EXERCISE AIM ::
From the line containing "The height and width of the screenshot is (498, 670)." to the last line of the data, both included, transcribe each line exactly, leaving out pictures and adding nothing.

Saved data entries
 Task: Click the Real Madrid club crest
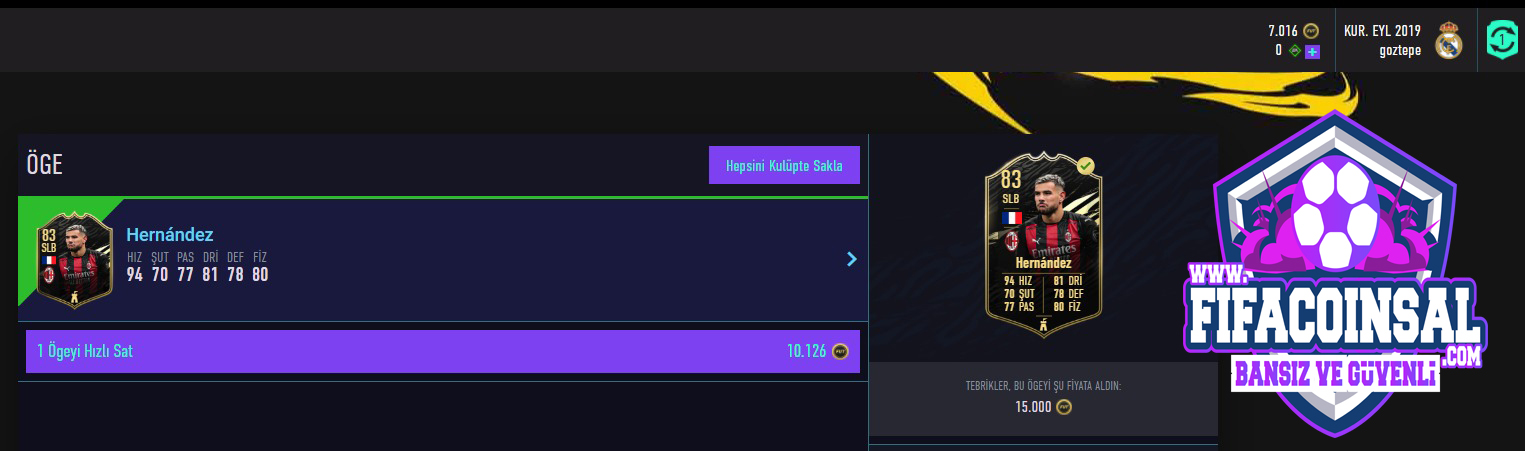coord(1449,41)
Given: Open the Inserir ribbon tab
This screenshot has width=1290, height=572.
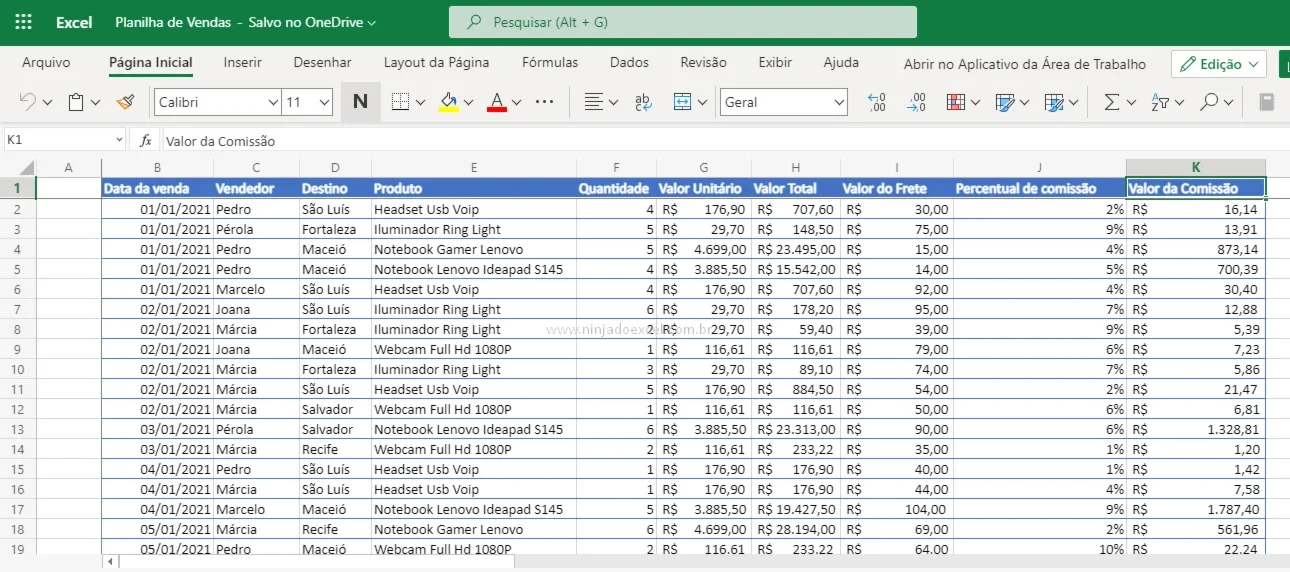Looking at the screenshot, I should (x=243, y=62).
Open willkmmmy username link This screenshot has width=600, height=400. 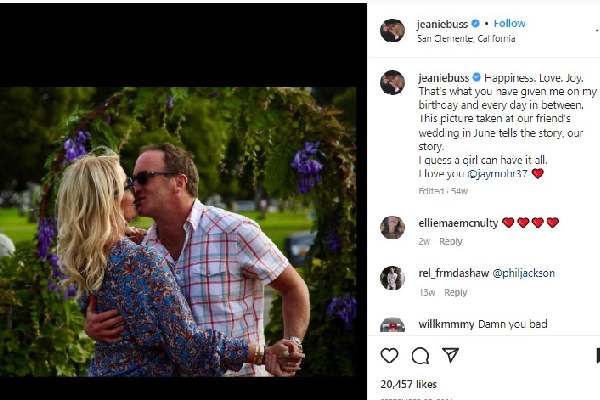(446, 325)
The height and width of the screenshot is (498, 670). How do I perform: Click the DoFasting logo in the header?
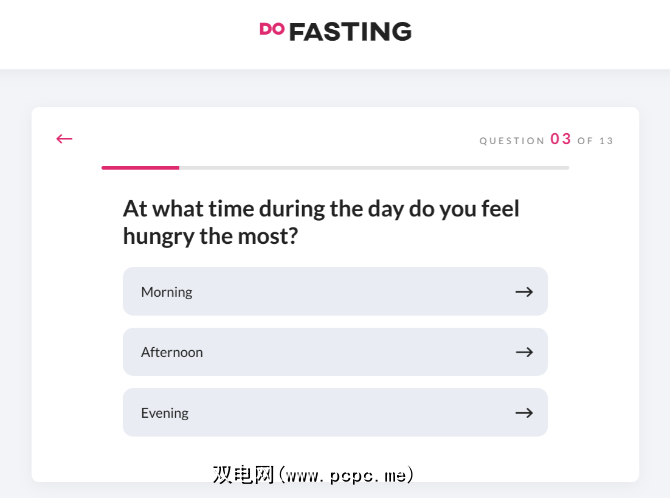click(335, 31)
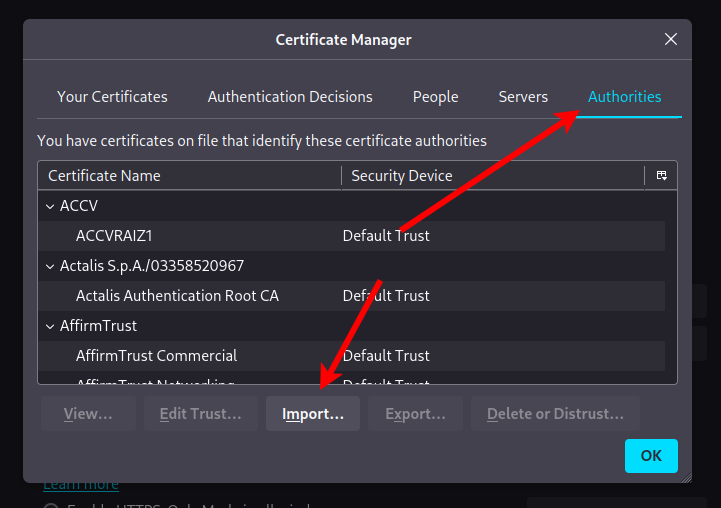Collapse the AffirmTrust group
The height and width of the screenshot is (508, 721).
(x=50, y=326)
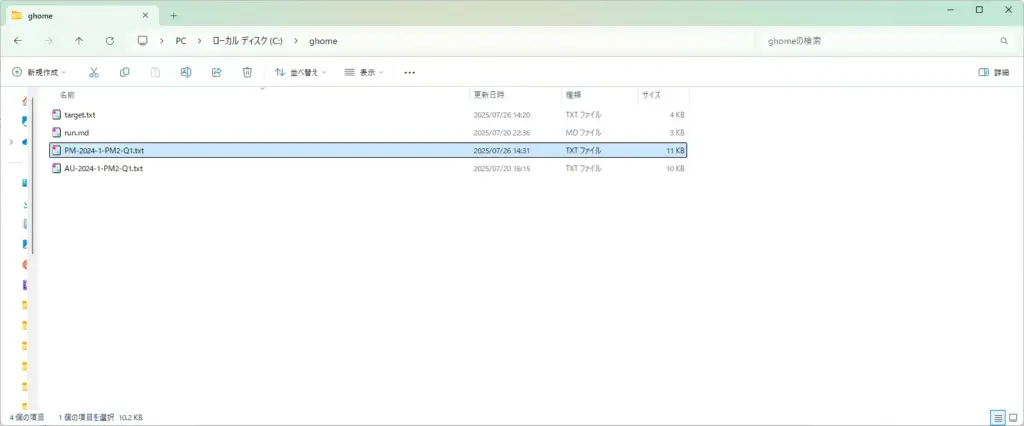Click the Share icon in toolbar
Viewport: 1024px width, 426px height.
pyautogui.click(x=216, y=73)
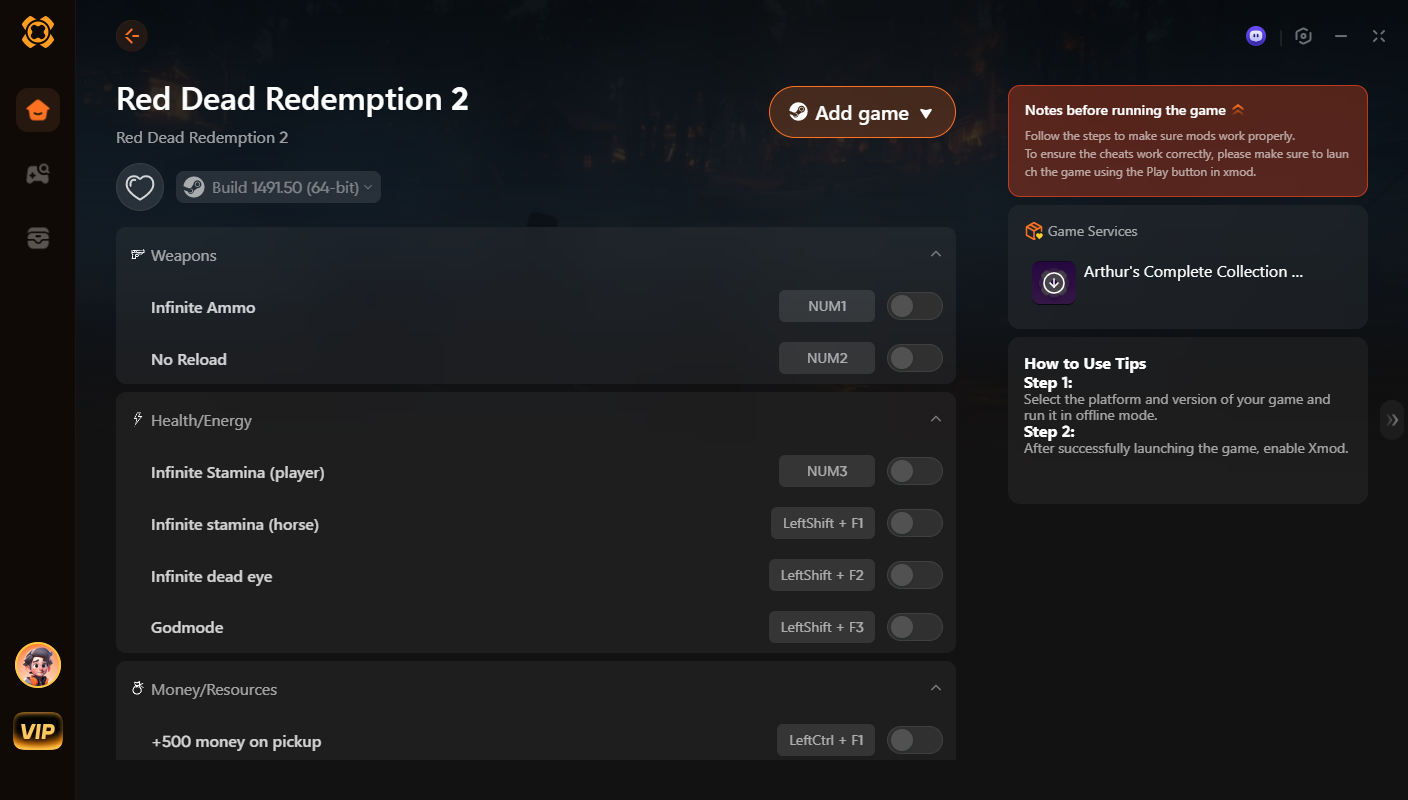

SOLUTION ::
The height and width of the screenshot is (498, 670). How do I perform: Click the DoFasting logo in the header?
click(335, 31)
Collapse the AffirmTrust group
The height and width of the screenshot is (508, 721).
(x=50, y=326)
Click the Share icon in toolbar
Viewport: 1024px width, 426px height.
pyautogui.click(x=216, y=73)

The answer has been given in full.